URIC ACID DEGRADATION AND BIOSYNTHESIS OF ENZYMES URICASE GLYOXYLATE CARBOLIGASE AND UREASE IN HYDROGENOMONAS H-16 .2. EFFECT OF URIC ACID FRUCTOSE AND NITROGEN DEFICIENCY ON ENZYME FORMATION

Changes in uricase, glyoxylate carboligase and urease activity were determined in fructose grown Hydrogenomonas H 16 cells during subsequent incubation with uric acid, allantoin and in nitrogen-deficient fructose media. The specific activities of uricase and glyoxylate carboligase increased within 2-3 hours up to levels of 35 and 1000 μmoles of substrate/min/g protein respectively, when the cells were transferred to an uric acid containing medium. These enzyme levels decreased after the substrate was consumed. Uric acid degradation was slightly stimulated by fructose, but was not affected by the addition of ammonia. In the presence of allantoin only glyoxylate carboligase was synthesized at a full rate, while uricase exhibited only a slight, temporary increase. Urea and ammonia were liberated from uric acid and accumulated in the suspension at a molar ratio of approximately 1:2. This ammonia formation was apparently not catalyzed by urease.

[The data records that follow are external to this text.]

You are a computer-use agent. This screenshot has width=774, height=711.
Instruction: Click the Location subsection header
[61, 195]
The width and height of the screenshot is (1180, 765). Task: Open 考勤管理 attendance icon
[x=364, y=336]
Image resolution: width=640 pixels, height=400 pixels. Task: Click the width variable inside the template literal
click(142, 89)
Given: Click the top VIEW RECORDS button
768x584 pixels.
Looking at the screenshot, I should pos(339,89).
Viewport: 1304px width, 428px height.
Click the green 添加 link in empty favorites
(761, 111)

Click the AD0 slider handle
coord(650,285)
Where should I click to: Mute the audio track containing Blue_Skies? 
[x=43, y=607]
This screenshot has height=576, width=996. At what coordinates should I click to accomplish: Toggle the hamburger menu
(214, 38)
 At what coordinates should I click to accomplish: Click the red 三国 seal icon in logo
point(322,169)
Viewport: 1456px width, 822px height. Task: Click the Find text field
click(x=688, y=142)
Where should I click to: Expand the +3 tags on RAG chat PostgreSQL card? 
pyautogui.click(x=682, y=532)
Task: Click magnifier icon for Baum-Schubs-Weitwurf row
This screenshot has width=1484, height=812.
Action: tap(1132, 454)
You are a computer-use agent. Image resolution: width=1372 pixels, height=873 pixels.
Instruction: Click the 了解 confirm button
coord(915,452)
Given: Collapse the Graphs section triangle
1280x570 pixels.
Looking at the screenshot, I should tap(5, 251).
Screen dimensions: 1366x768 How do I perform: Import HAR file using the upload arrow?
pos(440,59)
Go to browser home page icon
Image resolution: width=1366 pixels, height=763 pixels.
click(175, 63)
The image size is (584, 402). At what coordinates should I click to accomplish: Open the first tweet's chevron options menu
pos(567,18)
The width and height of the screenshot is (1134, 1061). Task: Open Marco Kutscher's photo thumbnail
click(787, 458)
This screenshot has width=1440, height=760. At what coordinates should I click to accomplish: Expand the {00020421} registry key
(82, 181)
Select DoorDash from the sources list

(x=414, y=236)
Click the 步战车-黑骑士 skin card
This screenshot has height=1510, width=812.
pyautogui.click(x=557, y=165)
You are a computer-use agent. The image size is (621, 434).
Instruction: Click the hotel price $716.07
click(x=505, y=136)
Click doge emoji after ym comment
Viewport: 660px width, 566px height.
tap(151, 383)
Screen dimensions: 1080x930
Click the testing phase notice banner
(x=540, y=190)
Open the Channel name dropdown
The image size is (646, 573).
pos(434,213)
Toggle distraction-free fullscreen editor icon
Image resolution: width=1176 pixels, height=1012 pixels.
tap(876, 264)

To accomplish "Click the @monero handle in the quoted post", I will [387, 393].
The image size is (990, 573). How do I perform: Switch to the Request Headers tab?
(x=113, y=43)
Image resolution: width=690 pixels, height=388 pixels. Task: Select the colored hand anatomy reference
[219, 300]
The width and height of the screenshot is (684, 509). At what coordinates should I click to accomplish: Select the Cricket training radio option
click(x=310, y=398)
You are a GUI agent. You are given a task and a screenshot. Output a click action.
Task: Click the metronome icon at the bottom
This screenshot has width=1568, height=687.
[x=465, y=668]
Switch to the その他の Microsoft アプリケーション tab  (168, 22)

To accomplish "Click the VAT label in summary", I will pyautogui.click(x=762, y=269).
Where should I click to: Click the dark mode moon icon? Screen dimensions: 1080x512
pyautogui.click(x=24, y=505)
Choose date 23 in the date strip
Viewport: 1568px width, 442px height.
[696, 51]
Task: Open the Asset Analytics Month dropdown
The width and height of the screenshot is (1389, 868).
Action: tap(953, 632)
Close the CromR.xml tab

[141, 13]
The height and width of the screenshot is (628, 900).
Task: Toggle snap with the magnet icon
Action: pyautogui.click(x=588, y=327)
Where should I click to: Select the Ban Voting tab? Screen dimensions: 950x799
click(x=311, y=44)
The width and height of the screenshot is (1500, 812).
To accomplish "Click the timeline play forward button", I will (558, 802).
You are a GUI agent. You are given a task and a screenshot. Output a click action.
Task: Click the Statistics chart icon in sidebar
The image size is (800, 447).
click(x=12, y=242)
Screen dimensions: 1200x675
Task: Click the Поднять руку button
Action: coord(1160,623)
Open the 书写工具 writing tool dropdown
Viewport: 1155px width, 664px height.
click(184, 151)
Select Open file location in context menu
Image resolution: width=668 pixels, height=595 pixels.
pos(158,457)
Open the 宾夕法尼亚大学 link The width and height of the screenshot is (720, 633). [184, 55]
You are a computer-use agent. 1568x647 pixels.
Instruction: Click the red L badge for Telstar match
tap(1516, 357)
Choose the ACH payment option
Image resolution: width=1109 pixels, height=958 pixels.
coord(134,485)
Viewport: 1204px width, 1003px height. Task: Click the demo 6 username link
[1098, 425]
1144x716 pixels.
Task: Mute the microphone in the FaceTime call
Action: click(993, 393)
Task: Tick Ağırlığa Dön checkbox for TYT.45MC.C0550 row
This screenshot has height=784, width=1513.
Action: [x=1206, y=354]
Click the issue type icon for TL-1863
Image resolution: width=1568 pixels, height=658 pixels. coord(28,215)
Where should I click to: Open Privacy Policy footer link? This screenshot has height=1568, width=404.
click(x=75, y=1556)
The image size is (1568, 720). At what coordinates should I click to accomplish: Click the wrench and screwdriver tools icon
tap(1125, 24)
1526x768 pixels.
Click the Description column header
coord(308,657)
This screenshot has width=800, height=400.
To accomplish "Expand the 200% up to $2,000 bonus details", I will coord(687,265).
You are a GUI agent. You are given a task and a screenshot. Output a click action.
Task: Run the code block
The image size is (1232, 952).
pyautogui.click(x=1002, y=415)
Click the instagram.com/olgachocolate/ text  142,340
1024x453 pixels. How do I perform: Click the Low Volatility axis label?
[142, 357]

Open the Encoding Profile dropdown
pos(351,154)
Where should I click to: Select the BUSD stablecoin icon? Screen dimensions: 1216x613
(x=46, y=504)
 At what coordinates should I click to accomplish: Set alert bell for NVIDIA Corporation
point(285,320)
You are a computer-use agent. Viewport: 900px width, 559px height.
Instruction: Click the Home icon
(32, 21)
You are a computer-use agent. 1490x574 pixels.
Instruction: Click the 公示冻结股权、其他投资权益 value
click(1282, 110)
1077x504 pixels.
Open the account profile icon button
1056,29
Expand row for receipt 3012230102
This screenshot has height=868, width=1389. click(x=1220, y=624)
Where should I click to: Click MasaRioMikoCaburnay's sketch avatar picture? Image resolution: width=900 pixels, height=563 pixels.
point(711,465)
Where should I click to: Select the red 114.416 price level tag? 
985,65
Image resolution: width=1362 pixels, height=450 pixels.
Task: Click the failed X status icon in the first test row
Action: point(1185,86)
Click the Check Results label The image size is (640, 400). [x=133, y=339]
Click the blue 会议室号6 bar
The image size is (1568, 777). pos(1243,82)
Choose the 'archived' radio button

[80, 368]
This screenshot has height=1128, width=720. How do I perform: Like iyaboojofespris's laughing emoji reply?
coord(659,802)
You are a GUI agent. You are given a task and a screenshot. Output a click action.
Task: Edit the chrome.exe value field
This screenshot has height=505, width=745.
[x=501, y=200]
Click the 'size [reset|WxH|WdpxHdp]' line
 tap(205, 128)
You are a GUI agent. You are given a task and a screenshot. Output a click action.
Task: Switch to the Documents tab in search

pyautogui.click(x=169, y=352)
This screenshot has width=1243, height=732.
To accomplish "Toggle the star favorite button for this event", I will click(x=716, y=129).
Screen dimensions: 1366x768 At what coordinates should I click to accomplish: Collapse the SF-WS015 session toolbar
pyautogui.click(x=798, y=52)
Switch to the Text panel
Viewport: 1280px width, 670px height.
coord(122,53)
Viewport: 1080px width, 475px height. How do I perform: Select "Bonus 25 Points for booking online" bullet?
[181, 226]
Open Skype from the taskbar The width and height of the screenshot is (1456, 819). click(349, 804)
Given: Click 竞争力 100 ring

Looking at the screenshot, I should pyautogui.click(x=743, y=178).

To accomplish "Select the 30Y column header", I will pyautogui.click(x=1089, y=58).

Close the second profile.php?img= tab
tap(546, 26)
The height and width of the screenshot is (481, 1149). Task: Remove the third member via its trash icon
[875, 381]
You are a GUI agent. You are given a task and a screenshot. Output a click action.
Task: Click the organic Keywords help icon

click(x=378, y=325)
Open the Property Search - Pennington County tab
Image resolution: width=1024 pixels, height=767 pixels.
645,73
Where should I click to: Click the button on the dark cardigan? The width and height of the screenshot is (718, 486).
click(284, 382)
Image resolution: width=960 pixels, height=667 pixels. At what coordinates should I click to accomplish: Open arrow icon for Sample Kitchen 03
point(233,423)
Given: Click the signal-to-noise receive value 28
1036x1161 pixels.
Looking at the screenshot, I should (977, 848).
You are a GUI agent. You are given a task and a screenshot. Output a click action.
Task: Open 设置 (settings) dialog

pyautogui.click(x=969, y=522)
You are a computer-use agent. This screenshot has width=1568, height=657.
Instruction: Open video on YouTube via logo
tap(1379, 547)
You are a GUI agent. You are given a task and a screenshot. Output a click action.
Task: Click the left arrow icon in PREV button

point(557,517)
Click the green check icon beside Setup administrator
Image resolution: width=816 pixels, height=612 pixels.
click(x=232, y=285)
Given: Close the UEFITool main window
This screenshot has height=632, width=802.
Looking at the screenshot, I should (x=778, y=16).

Urease was not formed during growth with uric acid and allantoin, presumably due to the accumulation of ammonia. A pronounced synthesis of urease was observed under nitrogen deficiency, under which conditions uricase and glyoxylate carboligase were not formed. These data indicate, that urease, unlike other enzymes of the uric acid degrading pathway, is not induced by its substrate. It is considered, that urease formation in Hydrogenomonas H 16 is controlled by repression only, with ammonium ions serving as the repressing substrate. © 1969 Springer-Verlag.